IL SUBLIME sulle note del Notturno di Chopin


Caspar David Friedrich scrisse che “è necessario armonizzare con la natura perché la conoscenza del bene ,del bello e del vero sta nella natura ,la cui voce parla dentro di noi”. Ma come è possibile se essa è “irraggiungibile”?
L’uomo è tutto proteso verso la natura, la contempla attratto dal suo irresistibile magnetismo ed essa, con la sua potenza, gli dona l’emozione del sublime. In questa aura dai colori foschi e bruni trafitti dall’ultimo bagliore purpureo del sole si fanno strada “i pensieri derivati dalle visioni notturne.”

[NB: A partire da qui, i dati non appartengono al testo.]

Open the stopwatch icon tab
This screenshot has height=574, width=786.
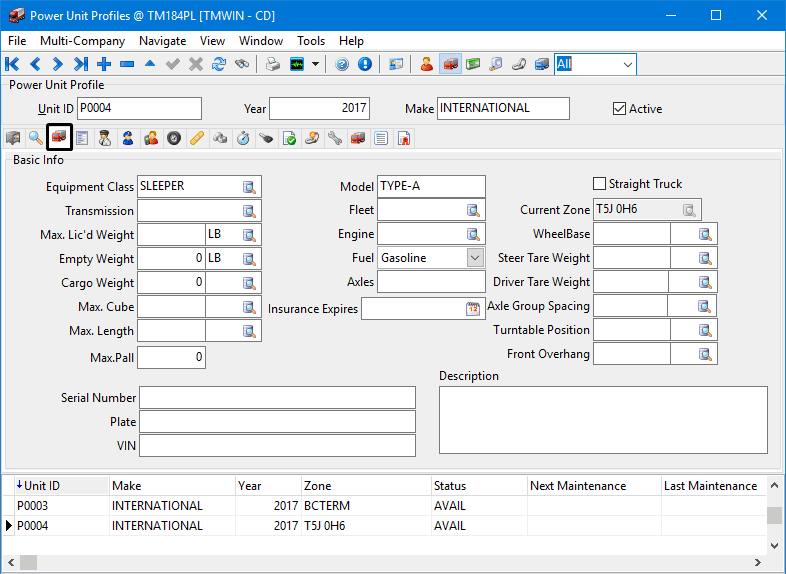243,138
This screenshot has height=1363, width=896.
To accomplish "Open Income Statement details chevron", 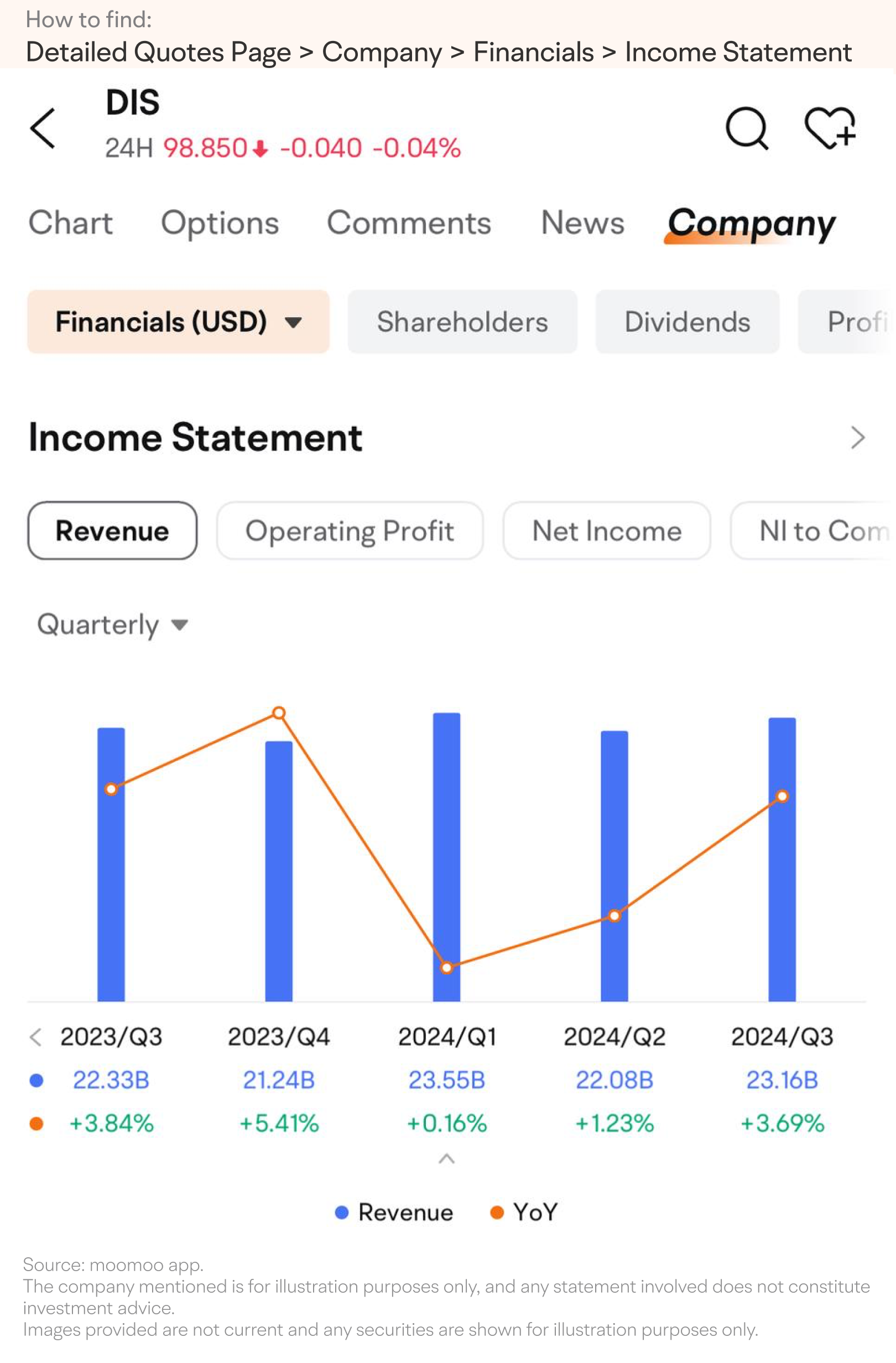I will pos(857,438).
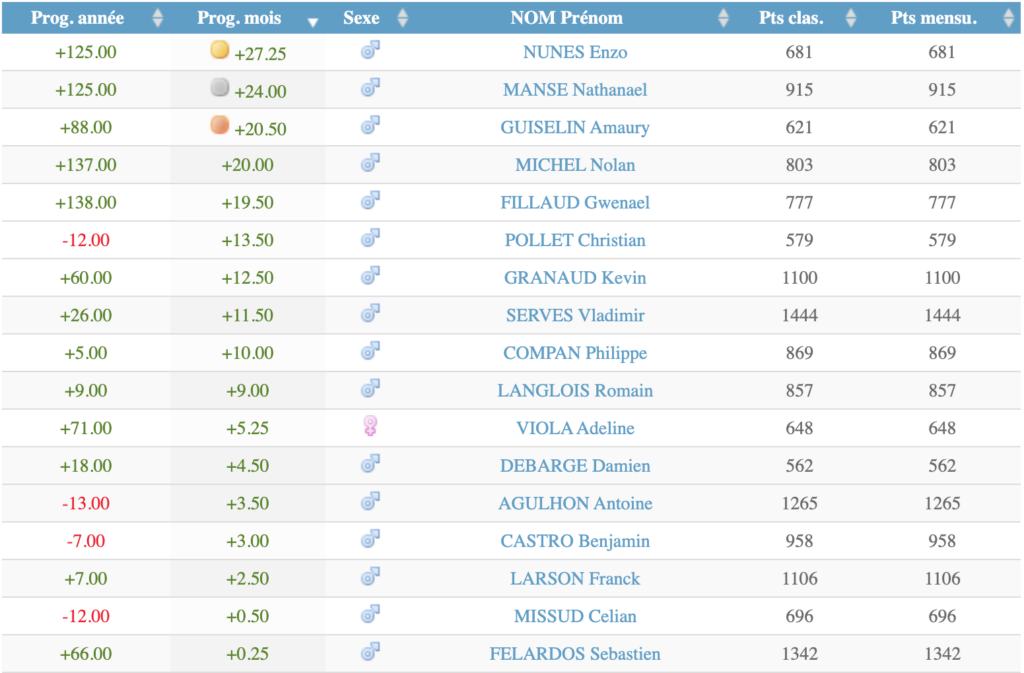The height and width of the screenshot is (673, 1024).
Task: Click male gender icon in FELARDOS Sebastien row
Action: point(370,653)
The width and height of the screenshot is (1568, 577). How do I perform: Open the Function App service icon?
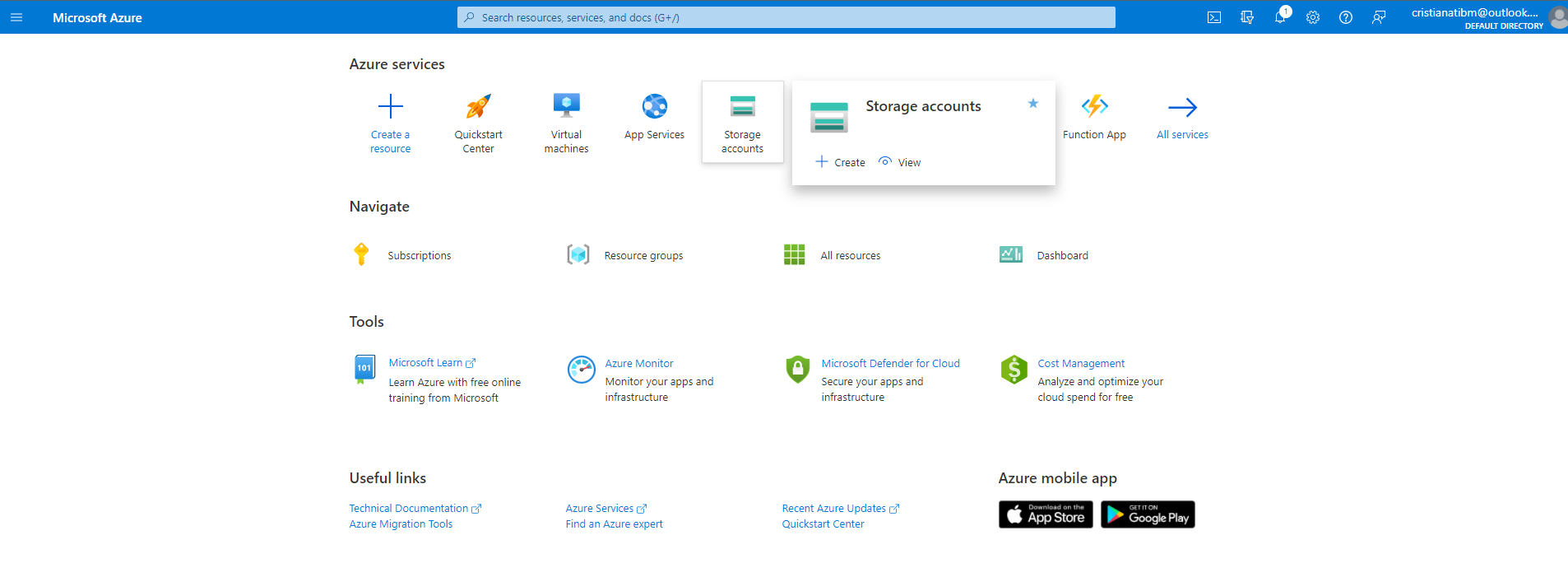(1094, 106)
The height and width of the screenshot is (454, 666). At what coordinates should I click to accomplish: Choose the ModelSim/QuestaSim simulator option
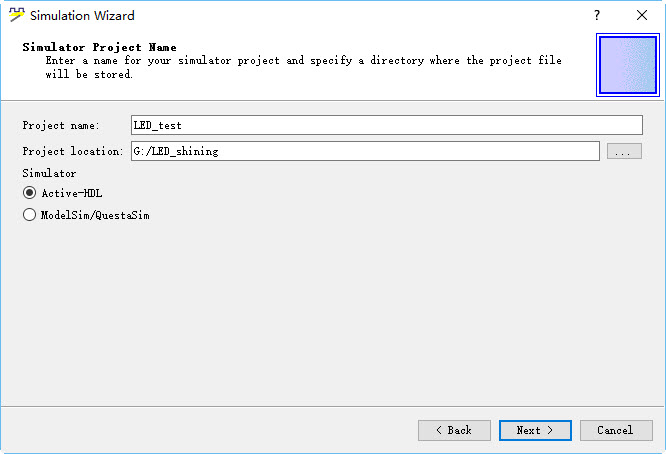pos(29,214)
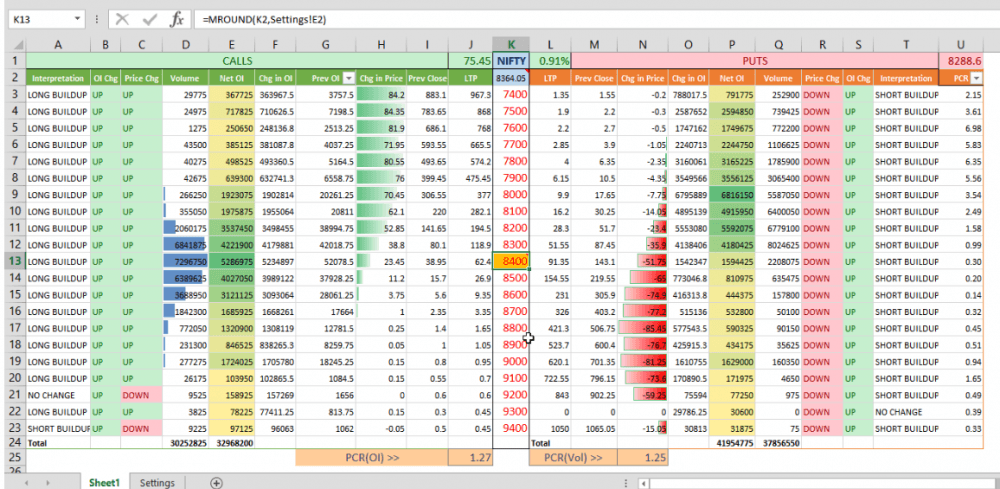1000x489 pixels.
Task: Click the next sheet navigation arrow
Action: coord(46,482)
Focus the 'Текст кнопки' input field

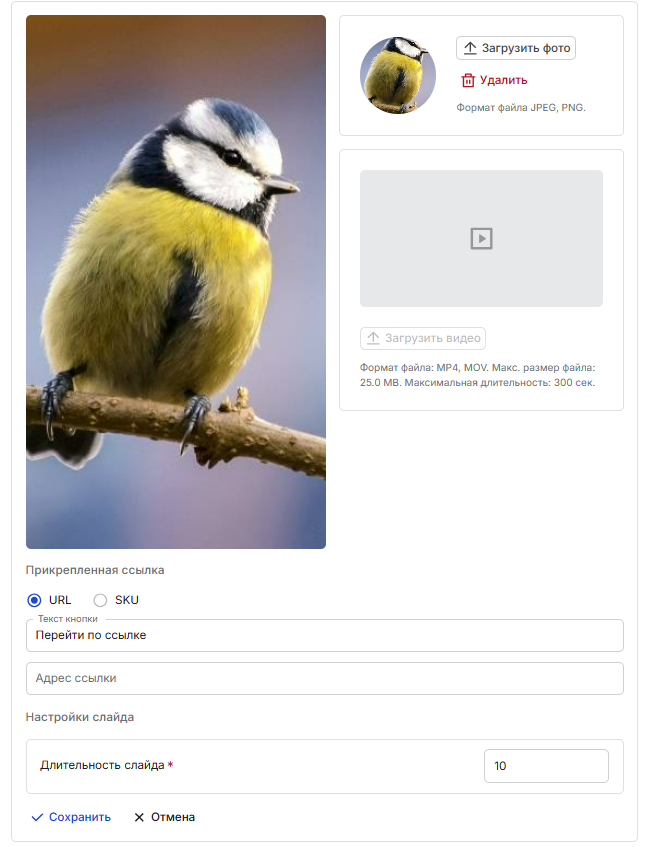[x=325, y=635]
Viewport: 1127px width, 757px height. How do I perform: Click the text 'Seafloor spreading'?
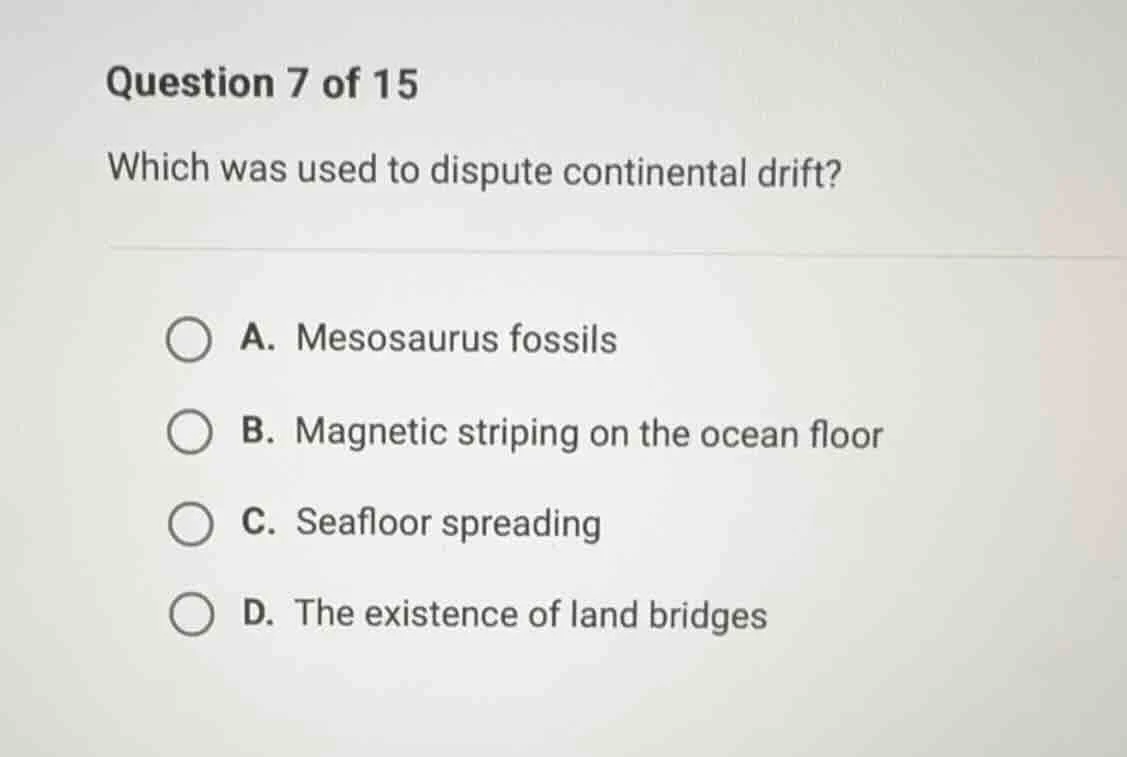tap(450, 523)
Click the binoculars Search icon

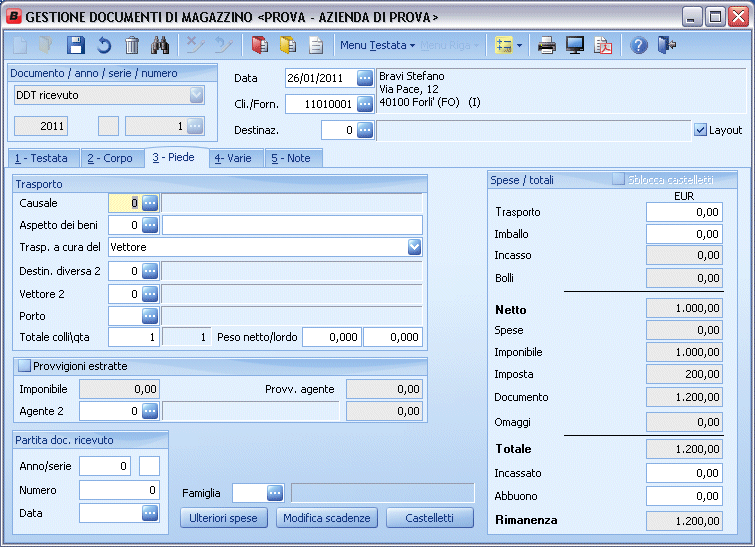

La struggente melodia del notturno di Chopin ci proietta nella dimensione melanconica, quasi atemporale della notte: il momento magico in cui l’uomo entrando in empatia con la natura, proietta in essa tutta la sua solitudine. Il tocco leggerissimo e melanconico del pianoforte, il fluire delle note, or lente, or veloci come i raggi del sole che baciano le mobili onde per l’ultima volta nel giorno, lo avvolgono, quasi lo cullano.
È un canto d’addio modulato su un tono di affranta tristezza ;le parole cadono lentissime nello sterminato silenzio del ricordo che rinnoval'eco leopardiano de “l’etate del mio dolore”.
Come al tramontare del sole il mondo si scolora ,così perde colore e senso la vita ,quando la giovinezza trapassa. Nel mondo naturale, al tramonto segue una nuova aurora ,nell’uomo,invece, dopo la giovinezza ,non resta che desolata aridità, il nulla che lento e implacabile lo consuma. E’ l’idillio della morte e dello sforzo angoscioso di tenersi vivi attimo dopo attimo.
In quest’ora particolare, in bilico fra la notte e il giorno, le tre figure umane assumono una compostezza di religiosa attesa: testimonianza struggente della lontananza, percezione dolorosa della separatezza dell’uomo dal cosmo, consapevolezza lucida che l’unica conciliazione percorre le strade della nostalgia.
I colori cupi e il contro luce,accentuano quest’aura in cui si associano il vicino e il lontano,il terreno e l’ultra terreno. La scelta di rappresentare i tre di spalle è un invito ad entrare nel dipinto in un legame empatico.